■ **DOCUMENT**:
Yes, but it would be ideal to know all routes and schema.


jroth55HOBBY

4 months ago

It took a bit of messing around inside the docker file.

Check the schema.txt attachment.

Here's a detailed explanation of the main routes and their functionality:

1. Scrape Endpoint (POST /v0/scrape)

Purpose: Scrapes content from a single webpage

Key Features:

Supports various scraping methods (fire-engine, ScrapingBee, Playwright)

Configurable page options:

onlyMainContent: Extract main content only

includeHtml: Include HTML in response

waitFor: Wait time after page load

screenshot: Capture page screenshot

headers: Custom request headers

Custom scraping handling for special cases (e.g., Readme Docs, Vanta portals)

PDF parsing support

2. Crawl Endpoints

Start Crawl (POST /v0/crawl)

■ **INFORMATION PROVIDED**:
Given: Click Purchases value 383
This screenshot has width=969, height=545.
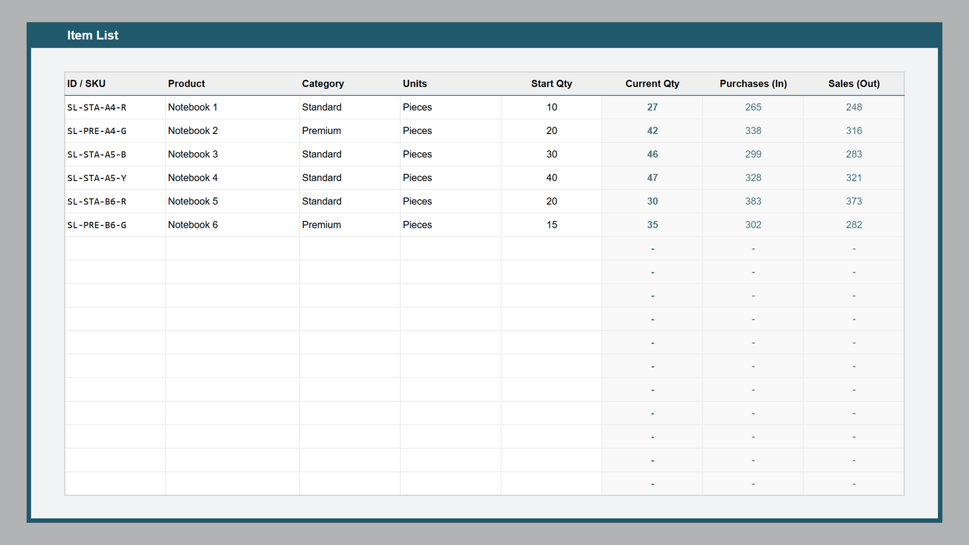Looking at the screenshot, I should point(753,201).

■ **AIM OF THE EXERCISE**: Can you carry on the explanation of the scraping API's routes from its last heading onward?

■ **ANSWER TO THIS TASK**:
Purpose: Initiates a web crawling job

Sitemap detection and processing

Robot.txt compliance

Configurable crawler options:

maxCrawledLinks: Limit on pages to crawl

maxDepth: Maximum crawl depth

includes/excludes: URL patterns to include/exclude

URL validation and blocking for restricted sites

Crawl Status (GET /v0/crawl/status/:jobId)

Purpose: Check status of ongoing crawl

Returns: Progress information and results

Cancel Crawl (DELETE /v0/crawl/cancel/:jobId)

Purpose: Cancels an ongoing crawl job

Crawl Preview (POST /v0/crawlWebsitePreview)

Purpose: Preview crawl results without full execution

3. Search Endpoint (POST /v0/search)

Purpose: Search the web and optionally fetch page content

Features:

Google search integration via Serper API

Configurable search options:

limit: Number of results (default: 7)

lang: Language (default: "en")

country: Country (default: "us")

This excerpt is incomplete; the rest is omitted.